+++ Предоставленный текст
Читаем Эстетика однополой любви в древней Греции полностью

Да ведь подобные стихи сочиняли и другие поэты, о которых вы и понятия не имеет: был у греков один такой сочинитель с Теоса, и другой – с Лакедемона [ Алкман], и еще один, с Кеоса, и еще множество было таких; даже одна женщина с Лесбоса сочиняла, хоть и шаловливо, но столь сладостно, что прелестью песен возмещается нам чуждость ее наречия. И у нас так сочиняли Эдитуй и Порций и Катул и несчетное множество других стихотворцев. «Но они не были философы». Но не станешь же ты отрицать, что весьма почтенным гражданином и сущим философом был Солон, - а ему тем не менее принадлежит вот такой весьма игривый стих:

Лакомых уст и чресл сласть вожделея вкусить.

Найдется ли во всех моих виршах хоть что-нибудь, сравнимое озорною своею игривостью с этою единой строкой? Я уж помолчу о стихах киника Диогена и того Зенона, который основал стоическую школу, - а писано их много и в подобном же роде. Лучше я прочитаю собственные свои стихи: пусть все знают, что я отнюдь их не стыжусь:

Критий мне мил, и тебе, любезный Харин, половину

Я от любови моей в вечную власть уделил.

Истинно огнь и огнь меня жгут, однако не бойся:

Пламени жар двойной я терпеливо снесу.
++++++
▸ Задачи для решения:
**1.** Перечислите все места, которые в тексте о любовных стихах поэтов и философов названы местами происхождения греческих сочинителей.
**2.** Ответьте по тексту о любовных стихах поэтов и философов:
(a) Какую школу основал Зенон?
(b) Каким словом в тексте назван Диоген?
(c) Чем возмещается чуждость наречия женщины с Лесбоса?
**3.** Продолжите текст о любовных стихах поэтов и философов начиная со следующей за последней строкой фразы.
Записи представляют собой самостоятельный материал, не связанный с текстом.
+++ Исходные данные
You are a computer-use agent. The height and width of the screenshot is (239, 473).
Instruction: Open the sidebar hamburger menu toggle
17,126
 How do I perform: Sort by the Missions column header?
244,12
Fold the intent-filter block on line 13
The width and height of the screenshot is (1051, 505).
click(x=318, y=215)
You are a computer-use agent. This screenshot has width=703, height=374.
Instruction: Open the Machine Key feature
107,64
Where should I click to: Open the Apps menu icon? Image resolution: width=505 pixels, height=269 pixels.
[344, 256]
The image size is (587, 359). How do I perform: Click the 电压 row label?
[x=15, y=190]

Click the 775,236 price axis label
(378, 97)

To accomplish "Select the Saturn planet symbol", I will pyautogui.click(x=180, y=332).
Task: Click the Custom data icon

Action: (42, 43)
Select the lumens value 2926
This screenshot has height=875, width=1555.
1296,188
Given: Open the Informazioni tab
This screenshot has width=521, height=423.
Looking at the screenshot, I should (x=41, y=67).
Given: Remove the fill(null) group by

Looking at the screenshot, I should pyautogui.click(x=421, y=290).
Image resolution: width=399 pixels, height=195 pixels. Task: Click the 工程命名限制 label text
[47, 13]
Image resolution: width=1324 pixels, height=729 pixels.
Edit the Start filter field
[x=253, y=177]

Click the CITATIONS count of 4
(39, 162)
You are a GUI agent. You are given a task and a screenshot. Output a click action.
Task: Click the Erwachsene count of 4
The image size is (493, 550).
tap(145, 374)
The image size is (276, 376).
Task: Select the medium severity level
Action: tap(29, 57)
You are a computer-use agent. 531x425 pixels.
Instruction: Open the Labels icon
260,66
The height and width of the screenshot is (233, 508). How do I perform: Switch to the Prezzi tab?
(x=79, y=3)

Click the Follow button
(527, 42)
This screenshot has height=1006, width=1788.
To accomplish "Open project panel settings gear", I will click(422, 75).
++++++
▸ Ответы к заданиям:
**1.** Теос, Лакедемон, Кеос, Лесбос.

**2.**
(a) Стоическую школу.
(b) Киник.
(c) Прелестью её песен.

**3.**
Лишь бы быть мне для вас, как вы для меня, драгоценну –

Вы же, как пара очей, дороги будете мне!


А вот еще и другие стихи, которые оглашались под конец обвинения в качестве примера полнейшего моего бесстыдства:


Вот тебе, сладкий ты мой, цветы в подарок и песня:

Песня – тебе, а венок – дивному стражу души!

Песнею, Критий, да славится свет благодатного утра

В день, как твоя занялась дважды седьмая весна;

Да увенчают чело на радость долгую розы,

Дабы в цветущих летах прелесть цветами цвела!

Ты же за вешний цветок воздай твоею весною,

Щедрой наградой твоей щедрость мою превзойди:

Крепкосплетенный венок отдари объятием крепким,

Пурпур роз отдари ласкою розовых уст;

Тоже и песни мои медовой уступят цевнице,

Ежели в гулкий тростник ты соизволишь подуть.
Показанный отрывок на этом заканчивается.